**WHAT TO WORK ON:** I'd like the full listing transcribed exactly, with no images included.

**DATASET:**

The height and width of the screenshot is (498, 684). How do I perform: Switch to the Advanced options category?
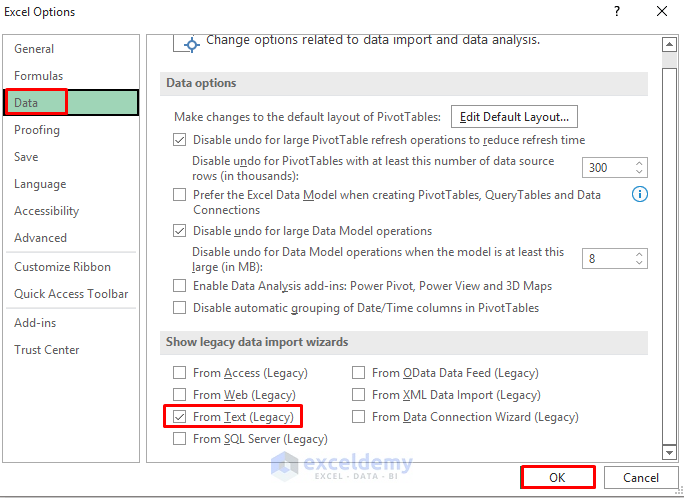coord(41,238)
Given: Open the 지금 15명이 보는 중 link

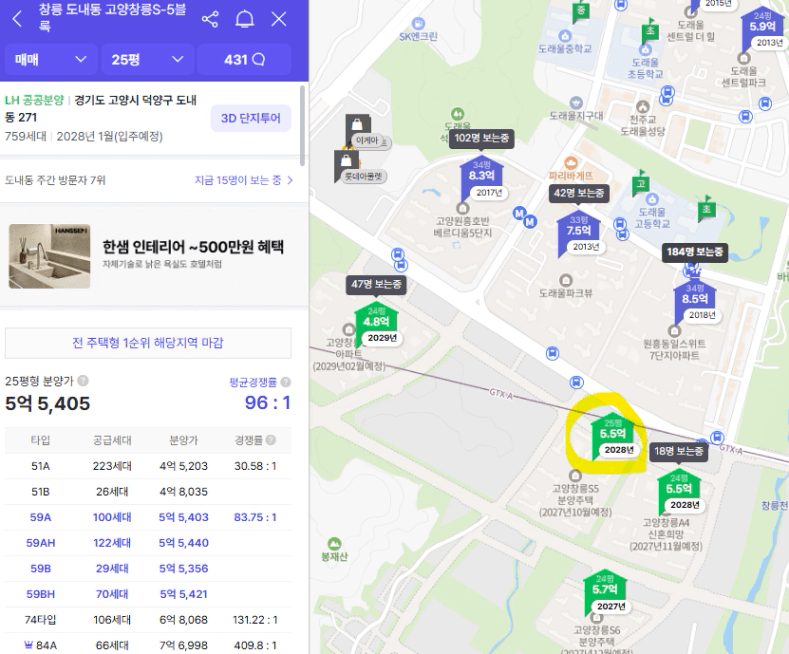Looking at the screenshot, I should tap(243, 180).
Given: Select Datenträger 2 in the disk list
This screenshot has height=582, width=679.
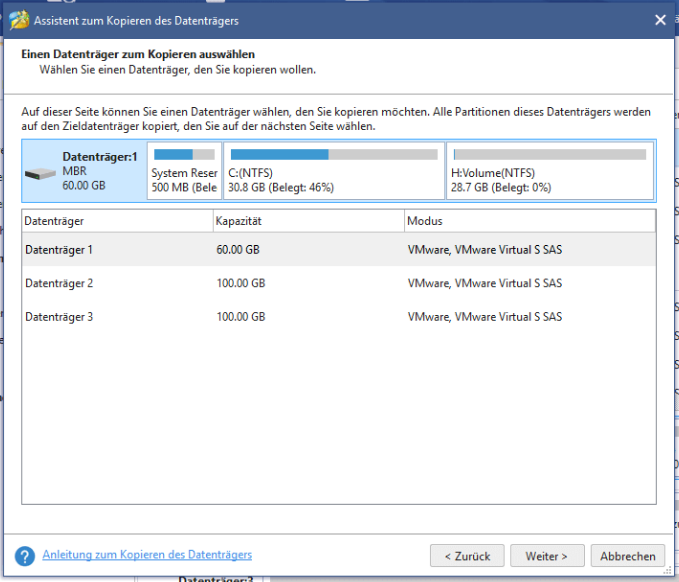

**YOUR SOLUTION:**
The height and width of the screenshot is (498, 684). How do I perform: Switch to the Advanced options category?
coord(41,238)
Given: Open the 지금 15명이 보는 중 link

Looking at the screenshot, I should tap(243, 180).
Given: Select Datenträger 2 in the disk list
This screenshot has height=582, width=679.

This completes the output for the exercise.